**Collected data:**
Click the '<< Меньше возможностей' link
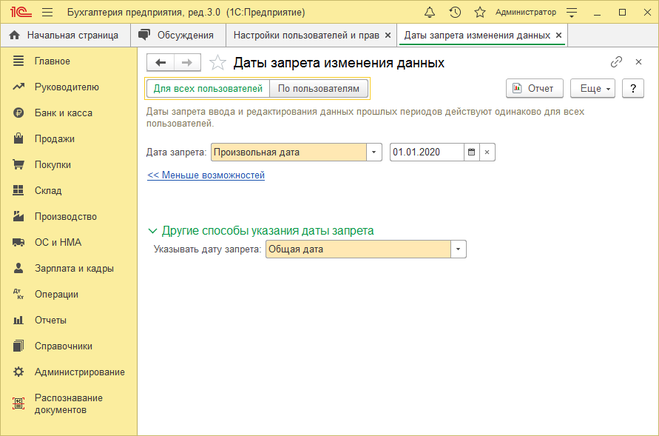The image size is (659, 436). click(x=205, y=175)
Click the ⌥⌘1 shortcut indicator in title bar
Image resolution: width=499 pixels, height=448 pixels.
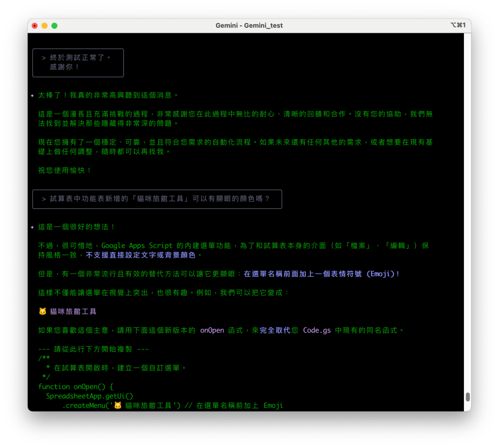pyautogui.click(x=458, y=25)
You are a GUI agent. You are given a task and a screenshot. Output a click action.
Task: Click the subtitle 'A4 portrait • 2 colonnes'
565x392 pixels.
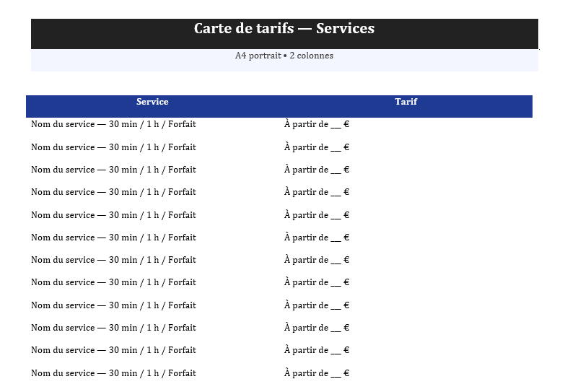tap(284, 56)
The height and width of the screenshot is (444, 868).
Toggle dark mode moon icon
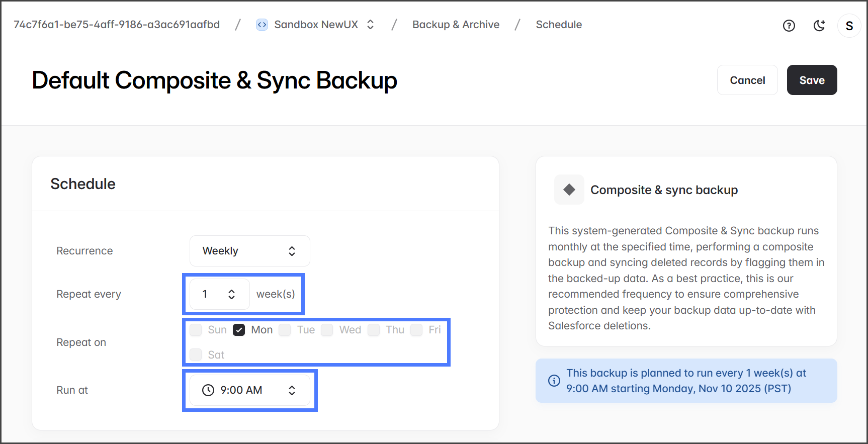tap(819, 26)
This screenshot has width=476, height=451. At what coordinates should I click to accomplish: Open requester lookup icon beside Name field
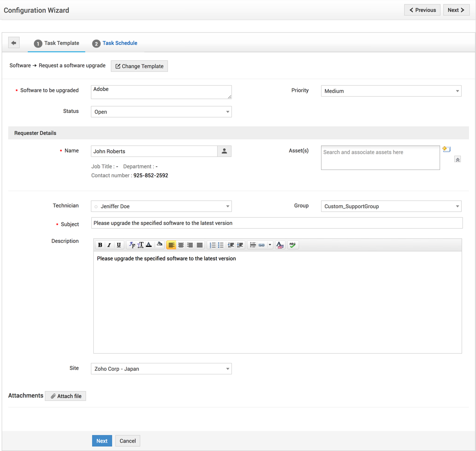[x=224, y=151]
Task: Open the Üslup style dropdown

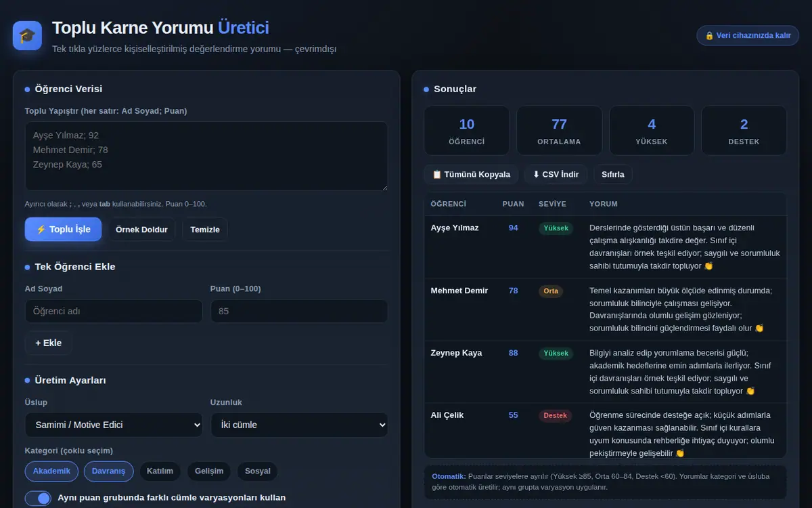Action: point(114,425)
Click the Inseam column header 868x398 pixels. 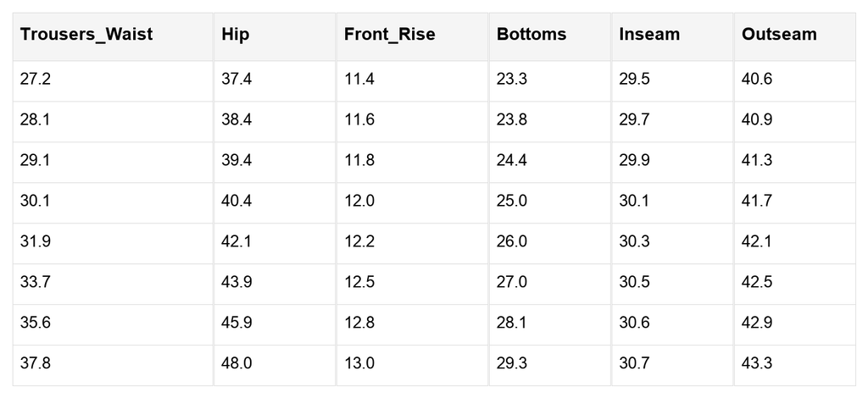click(x=672, y=36)
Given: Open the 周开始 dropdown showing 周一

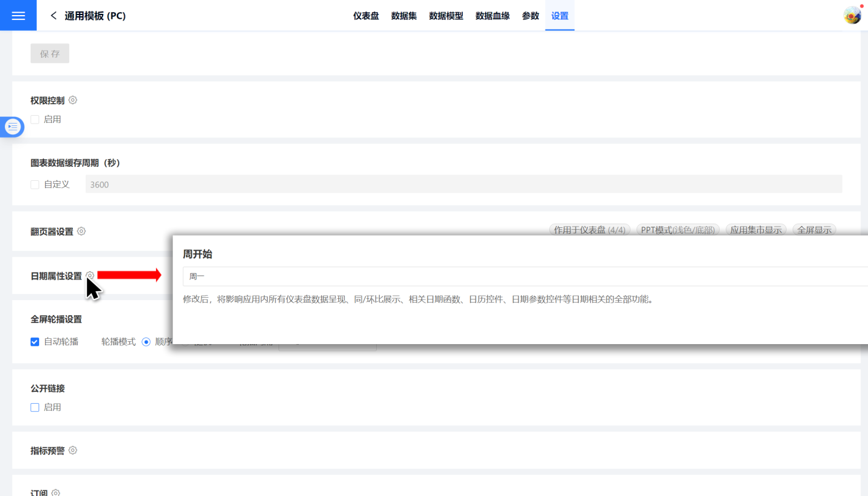Looking at the screenshot, I should point(524,277).
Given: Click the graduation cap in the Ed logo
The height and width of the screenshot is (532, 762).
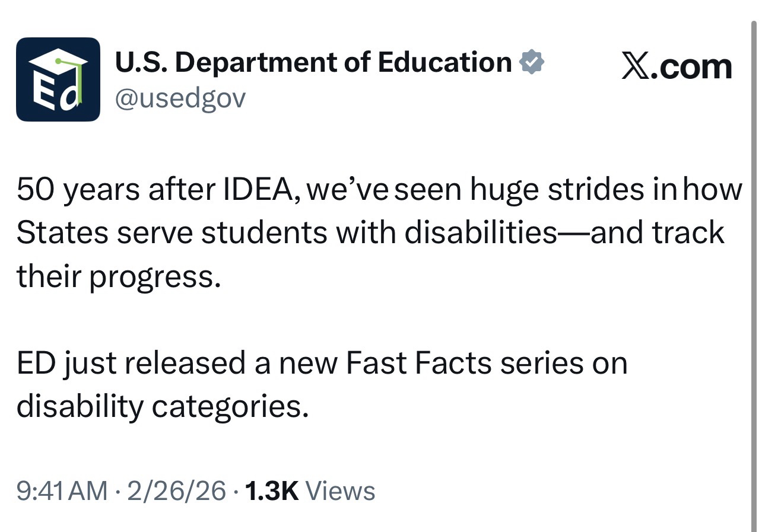Looking at the screenshot, I should click(58, 61).
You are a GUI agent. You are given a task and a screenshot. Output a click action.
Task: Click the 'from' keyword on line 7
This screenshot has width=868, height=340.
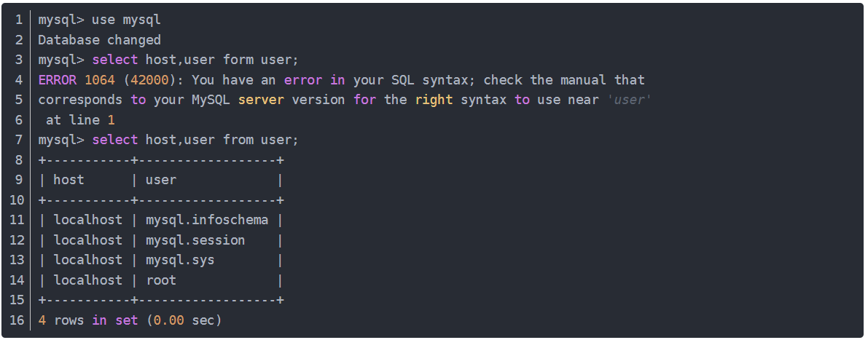(238, 140)
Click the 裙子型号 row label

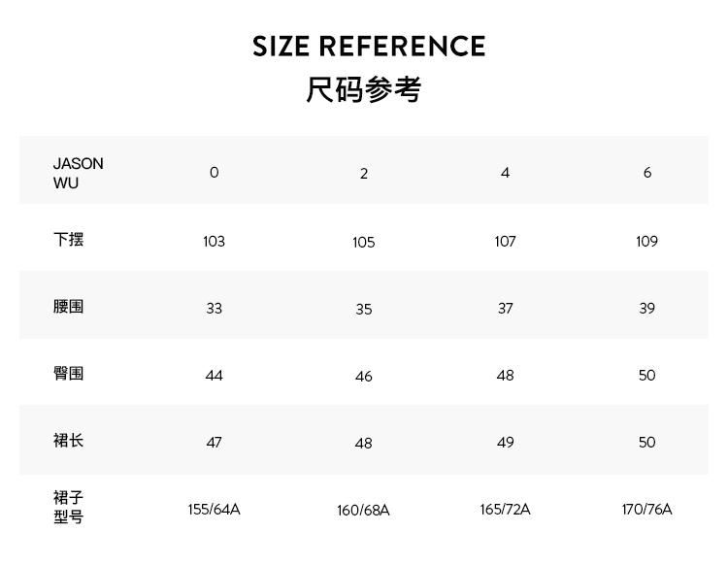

**PROBLEM TO WORK ON:**
Leaving out all pictures, print exactly the lines above from the one containing "Given: Click the" through the last line of the entries.

**OUTPUT:**
Given: Click the graduation cap in the Ed logo
The height and width of the screenshot is (532, 762).
Looking at the screenshot, I should click(58, 61).
You are a GUI agent. You are given a task and a screenshot. Output a click action.
Task: Click the 'from' keyword on line 7
This screenshot has width=868, height=340.
(238, 140)
Click the 裙子型号 row label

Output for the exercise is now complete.